BRIEF: What you return must be exactly the lines from the beginning of the material through the line containing "Task: Open 전체 이력 full history button", both included, and no pictures.

- Opening Delimiter -

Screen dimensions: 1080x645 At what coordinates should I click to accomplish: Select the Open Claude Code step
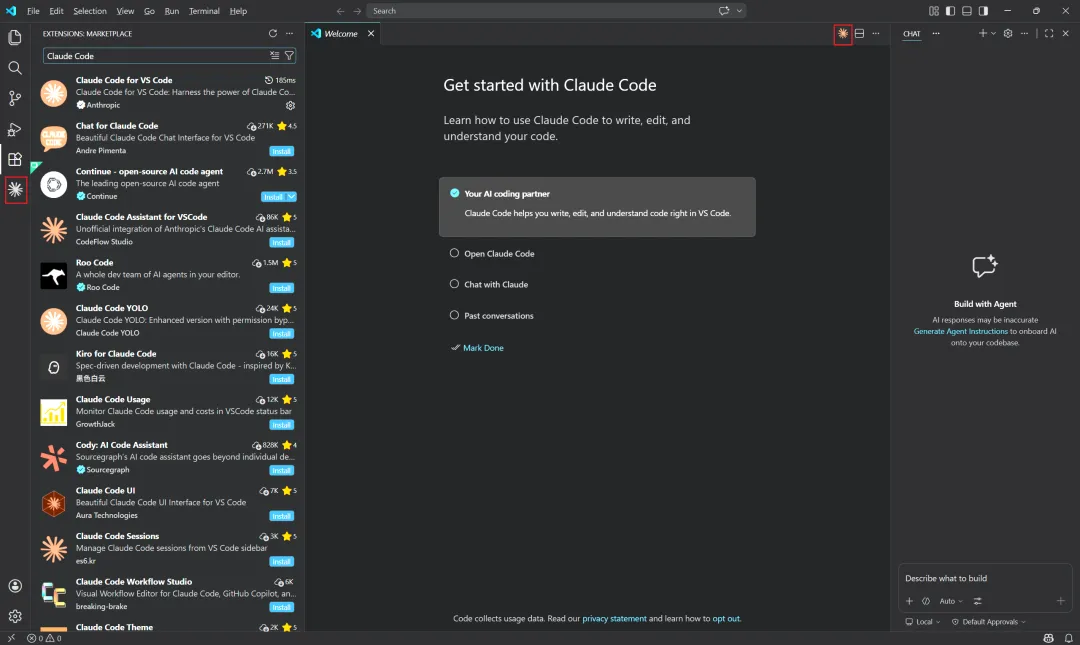(499, 254)
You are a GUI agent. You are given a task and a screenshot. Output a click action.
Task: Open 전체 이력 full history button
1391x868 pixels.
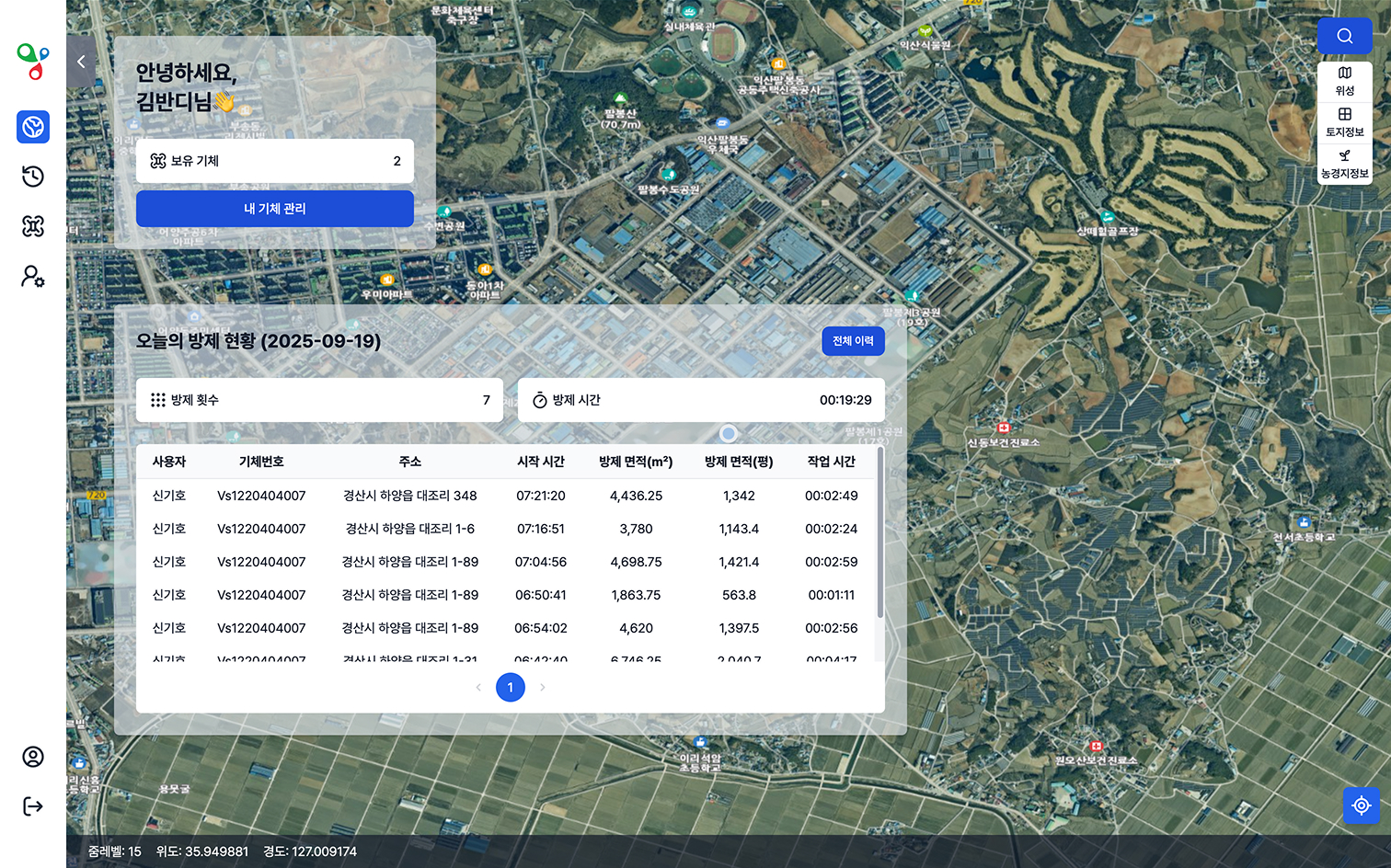pyautogui.click(x=853, y=341)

- Closing Delimiter -

RESPONSE TO THE EXERCISE:
Screen dimensions: 1080x645 At what coordinates should I click to accomplish: Select the Open Claude Code step
(499, 254)
You are a GUI agent. You are given a task and a screenshot. Output a click action.
Task: Open 전체 이력 full history button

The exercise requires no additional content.